■ TESTO ESTRATTO

====================

Il Piemonte e i suoi vitigni
Conoscere i vitigni per capire ed apprezzare le varietà dei vini piemontesi
La gran parte dei vini Piemontesi sono monovarietali, cioè prodotti con un’unica uva.
In Piemonte sono partiti i primi esempi di zonazione delle aree vitivinicole, definendo concetti come terroir e cru: uno specifico vino è prodotto esclusivamente con uve provenienti da un’unico vigneto o parcella il cui nome compare in etichetta.
In Piemonte c’è una grande quantità di varietà di VITIGNI AUTOCTONI:
I suoi frutti regalano vini molto strutturati e adatti all’invecchiamento, ma a seconda del terreno presentano peculiarità davvero molto diverse.
Il Nebbiolo compare già in documenti del 1300, ma raggiunge l’apice della sua espressione nella metà del XVII secolo quando, grazie ai nuovi metodi di vinificazione introdotti nelle Langhe tramite la famiglia reale dei Savoia, dà vita al vino Barolo e inizia ad ottenere grandi apprezzamenti anche fuori regione.
Si registra però una fase di declino a fine ‘800 a causa dell’arrivo delle malattie della vite (oidio, peronospora e fillossera) che costrinsero i contadini a limitare la coltivazione del Nebbiolo solo nelle zone vocate, ben esposte al sole, dove questa varietà sa esprimersi al meglio.
I vini a base Barbera presentano quasi sempre una piacevole freschezza in bocca, dovuta alla spiccata acidità dell’uva. A seconda del terreno in cui viene coltivato, sa regalare vini di ottima struttura, adatti anche all’invecchiamento in legno.
L’origine del Barbera si colloca sulle terre che furono prima del Marchesato e poi del Ducato di Monferrato e vi sono tracce della sua presenza già in documenti di metà 1200. La sua massima diffusione si ebbe nel 1800, quando veniva utilizzato per la produzione di un vino destinato al consumo popolare.
Oggi la superficie dedicata a questa varietà si è leggermente ridotta, ma in compenso ha ottenuto una grande rivalutazione, ponendola in stretta competizione con il Nebbiolo.
A seconda della zona e del tipo di vinificazione, sa anche essere austero ed importante e si può invecchiare fino a sei sette anni. Tende a produrre un alto numero di grappoli che i viticoltori cercano di ridurre per ottimizzare la maturazione e la qualità. E’ una varietà che teme le piogge in prossimità della vendemmia e richiede in generale molte cure per garantire un frutto ottimale.
In autunno le sue foglie si distinguono per le sfumature rosso-aranciate che vanno a colorare le colline con della chiazze dai toni molto caldi.
Questo vitigno ha un passato ricco di apprezzamenti anche oltre i confini locali, essendo arrivato addirittura sulle tavole di Re Luigi XIV grazie alle diplomazie piemontesi.

====================

■ COSA FARE
1. Secondo il testo sui vitigni piemontesi, quali malattie della vite arrivate a fine Ottocento provocarono il declino del Nebbiolo?
2. Nel testo sui vitigni piemontesi, riscrivi il passo che comincia con "I vini a base" e termina dopo "con il Nebbiolo.", mettendo "vivacità" al posto di "freschezza".
3. Prosegui il testo sui vitigni piemontesi a partire dalla sua ultima frase.

■ DATI ARCHIVIATI
====================

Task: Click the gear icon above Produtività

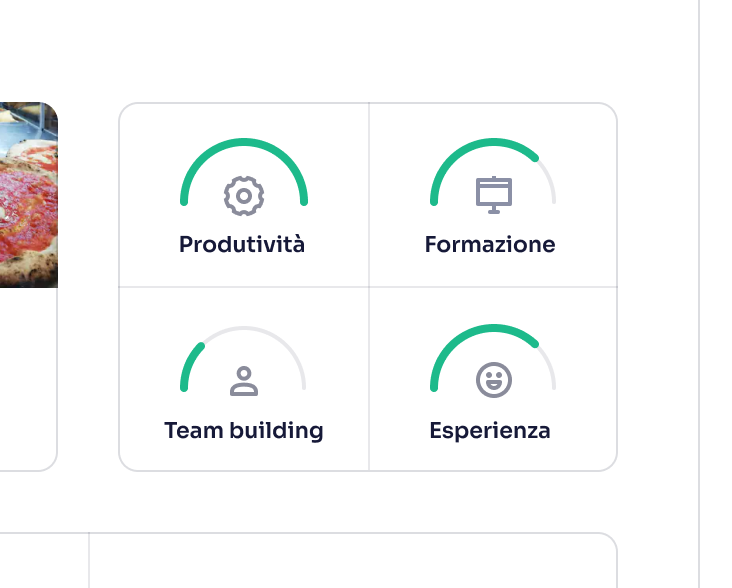Action: coord(243,196)
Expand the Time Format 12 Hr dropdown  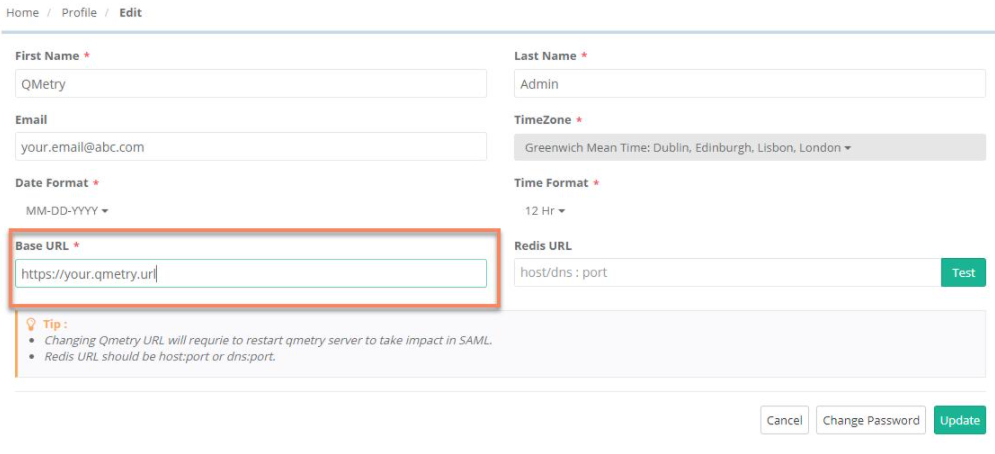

====================

■ RISPOSTE AI COMPITI
1. Oidio, peronospora e fillossera.

2.
I vini a base Barbera presentano quasi sempre una piacevole vivacità in bocca, dovuta alla spiccata acidità dell’uva. A seconda del terreno in cui viene coltivato, sa regalare vini di ottima struttura, adatti anche all’invecchiamento in legno.
L’origine del Barbera si colloca sulle terre che furono prima del Marchesato e poi del Ducato di Monferrato e vi sono tracce della sua presenza già in documenti di metà 1200. La sua massima diffusione si ebbe nel 1800, quando veniva utilizzato per la produzione di un vino destinato al consumo popolare.
Oggi la superficie dedicata a questa varietà si è leggermente ridotta, ma in compenso ha ottenuto una grande rivalutazione, ponendola in stretta competizione con il Nebbiolo.

3.
La maturazione precoce delle uve ha contribuito alla sua diffusione in tutto il sud del Piemonte, ma verso la fine dell’800 venne ridimensionato per dare spazio alla coltivazione del vitigno Moscato, soprattutto nell’Astigiano e nella Valle Belbo.
Il nome deriva quasi sicuramente da “grignole” termine dialettale astigiano ad indicare i vinaccioli particolarmente numerosi. Il Grignolino un tempo veniva denominato anche Barbesino.
Uno dei capostipiti della vastissima famiglia dei Moscato, ha trovato la sua terra d’elezione in Piemonte e in particolare sulle dolci colline del Monferrato.
Il vitigno del moscato bianco ha origine antichissime che risalgono già al tempo dei Romani, ma ha raggiunto il suo exploit a partire dalla seconda metà del 1500 quando i viticoltori di Langa erano obbligati a impiantare nei nuovi vigneti una percentuale di questa varietà.
Da quel momento in avanti, sono molti i riferimenti a questa uva, in svariati documenti, per poi arrivare alle tecniche di spumantizzazione importate dalla Francia nella seconda metà del 1800 da Carlo Gancia.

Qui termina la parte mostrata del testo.